しかしながら、物事を達成するうえで、まずはその達成している自分をイメージすること、ゴールに立っている自分を想像することが非常に効果的であることは、多くの成功者が明言していると思います。
これは、言い換えれば、成功する根拠なんてなくても、とりあえずは成功しているところをイメージしてみなさい、という意味になると思います。もっと言えば「根拠のない自信」が成功へと引っ張る、ということだと思います。
自分のこれまでの人生を振り返ってみても、「根拠のない自信」が結果に結びついたことは何度もありました。
したがって「根拠のない自信」を持つことは有益なことであると、これまで思っていました。
しかしながら、先日TVである大学生が、大学受験の際に「根拠のない自信」が弊害となって受験に失敗して浪人したという話をしていました。
その人は、高校時代は突出して勉強ができて、放っておいても東大に現役合格することは間違いないと言われていたそうです。
しかし、高校3年になって、全国共通模試等を受けてみるとあまり成績がぱっとせず、もちろん東大に受かるようなレベルの点数には遠い状況でした。
それでも、先生等が「現役受験生が伸びるのは直前の数か月だから、焦ることはない」などと言われ、本人も、まあ大丈夫だろう、とまさに「根拠のない自信」を持ち続けていました。

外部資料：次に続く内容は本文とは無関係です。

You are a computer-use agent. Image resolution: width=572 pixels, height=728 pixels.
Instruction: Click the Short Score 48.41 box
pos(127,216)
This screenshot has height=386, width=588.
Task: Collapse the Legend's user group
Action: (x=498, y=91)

しかし、実際に受験しての結果は不合格。それまで天才ともてはやされてきた本人も、相当落ち込み、そしてこのままではいけないことを悟ったと言います。
それからは受験に対する実践的な対策に力をいれるようになり、点数が取れなかった部分を分析してそこを集中的に対策するなど、努力を積み重ねました。
元々突出して頭のいい人だったので、すぐにその努力が模試の結果にも表れてきましたが、それで「もういいだろう」と根拠なく思うことなく、対策を続けたそうです。
結局本番でも、「裏付けのある自信」を持って落ち着いて臨むことができ、見事に東大に合格したのだそうです。
このエピソードで語られているように、「根拠のない自信」よりも「裏付けのある自信」を持つべきであるということは、非常に説得力のある話だと思います。
例えば窮地に追い込まれた時、「根拠のない自信」は簡単に崩れてしまうと思いますが、地道な努力で積み重ねて築き上げてきた「裏付けのある自信」はそう簡単に崩れるものではないと思います。
では、結局「根拠のない自信」はダメで、「裏付けのある自信」を持つようにべきであると結論付けるべきなのでしょうか?
おそらく、両方を、段階に応じて持つのがいいのだと思います。
何か目標ができたとき、新たな夢ができたとき、まず最初に「それが当然達成できている」イメージを強くするために、まずは「根拠のない自信」を持つことは有益なのだと思われます。
そして、そのイメージに向けて実際に現時点での自分を近づけてゆくために、様々な行動を起こしていくと思いますが、その行動の積み重ねが「裏付けのある自信」を作り、ある時点でその自信が「根拠のない自信」をこえて大きくなっていき、いつしか「裏付けを持って」「当然の結果として」、その夢や目標を実現できるのではないかと思います。